ように　が　既に一回　現れたのため、以降のように(ようだ)　省けるか。

つまり、文章を作る、比喩法を使う時、比喩用文字と詳しいことを全て省くは、日本人から見て、より自然、本場な感じですかな(more natural,more native）

お世話になりました。


----------



## frequency

hxkart said:


> 1.ようには　のように　と同じ物ですか。


ようには is good for negative statements. 思うようには行かない。etc..



> ひまわりのように見えました。やはり私にとってあなたはひまわりです。これからも、ひまわりでいてください。





> やはり私にとってあなたはひまわりように陽気です。これからも、ひまわりように陽気でいてください。

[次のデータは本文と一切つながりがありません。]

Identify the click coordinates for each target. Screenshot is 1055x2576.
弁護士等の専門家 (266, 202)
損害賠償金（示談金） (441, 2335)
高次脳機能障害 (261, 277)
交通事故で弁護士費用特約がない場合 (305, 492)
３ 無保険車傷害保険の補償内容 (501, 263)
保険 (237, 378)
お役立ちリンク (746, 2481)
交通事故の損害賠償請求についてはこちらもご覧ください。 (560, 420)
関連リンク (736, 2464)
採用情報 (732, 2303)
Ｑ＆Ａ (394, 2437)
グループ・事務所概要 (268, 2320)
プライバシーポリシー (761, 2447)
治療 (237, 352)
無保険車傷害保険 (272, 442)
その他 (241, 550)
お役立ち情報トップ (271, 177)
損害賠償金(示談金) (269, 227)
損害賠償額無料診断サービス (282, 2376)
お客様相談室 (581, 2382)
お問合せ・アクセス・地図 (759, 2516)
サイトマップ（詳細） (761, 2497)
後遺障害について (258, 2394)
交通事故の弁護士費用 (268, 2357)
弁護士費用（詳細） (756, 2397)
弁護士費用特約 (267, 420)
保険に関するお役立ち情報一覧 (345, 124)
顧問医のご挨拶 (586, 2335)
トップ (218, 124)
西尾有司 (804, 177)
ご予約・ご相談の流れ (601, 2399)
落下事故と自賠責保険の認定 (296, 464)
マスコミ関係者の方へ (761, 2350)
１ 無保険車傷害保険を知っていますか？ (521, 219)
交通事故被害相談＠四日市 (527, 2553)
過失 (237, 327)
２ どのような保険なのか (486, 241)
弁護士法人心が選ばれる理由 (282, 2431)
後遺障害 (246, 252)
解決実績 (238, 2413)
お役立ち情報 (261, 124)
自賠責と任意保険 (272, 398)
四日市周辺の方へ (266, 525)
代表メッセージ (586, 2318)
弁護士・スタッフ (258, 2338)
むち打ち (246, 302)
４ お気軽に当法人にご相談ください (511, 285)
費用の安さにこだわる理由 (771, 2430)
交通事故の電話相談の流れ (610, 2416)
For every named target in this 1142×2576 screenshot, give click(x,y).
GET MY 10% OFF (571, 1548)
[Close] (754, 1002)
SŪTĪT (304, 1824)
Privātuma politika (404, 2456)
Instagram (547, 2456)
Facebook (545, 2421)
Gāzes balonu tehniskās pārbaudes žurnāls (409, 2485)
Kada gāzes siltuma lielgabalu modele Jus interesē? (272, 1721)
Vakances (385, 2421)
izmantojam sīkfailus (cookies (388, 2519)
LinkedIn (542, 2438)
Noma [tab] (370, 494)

It's a writer's (your) choice. If you want to use 陽気, that's fine. 上の方がpoeticです。



> 3. ように　が　既に一回　現れたのため、以降のように(ようだ)　省けるか。


例えば、

やはり私にとってあなたはひまわりように陽気です。
これからも、ひまわりでいてください。
Or
これからも、陽気でいてください。

Yes, omission would be fine. It can avoid repetition.


----------



## hxkart

frequency said:


> ようには is good for negative statements. 思うようには行かない。etc..
> 
> 
> 
> It's a writer's (your) choice. If you want to use 陽気, that's fine. 上の方がpoeticです。
> 
> 
> 例えば、
> 
> やはり私にとってあなたはひまわりように陽気です。
> これからも、ひまわりでいてください。
> Or
> これからも、陽気でいてください。
> 
> Yes, omission would be fine. It can avoid repetition.



frenquencyさん、ありがとう。ちょっと以下の語句、質問があるね。日本人から見て、この翻訳は正しいですか。私に対する、怪しい感じがある。

Aさん、２０数年前あなたは私からみて、ひまわりのように見えました。

２０数年たった今、やはり私にとってあなたはひまわりです。

これからも、ひまわりでいてください。

A，in my opinion, about 20 years ago, you looks like a sunflower

After about 20 years, as far as I amconcerned, you are still like a sunflower.

And afterwards, please still to be the sun flower.
ひまわりみたいな状態を保て　という感じか。

例えば、私は雪でいてくださいと言います。変だか。
please to still to be  the snow


----------



## frequency

hxkart! what if a human can be a sunflower? 人民日報 and BBC will visit your home tomorrow.



hxkart said:


> やはり私にとってあなたはひまわりです。これからも、ひまわりでいてください。


In Japanese, this figurative way is possible.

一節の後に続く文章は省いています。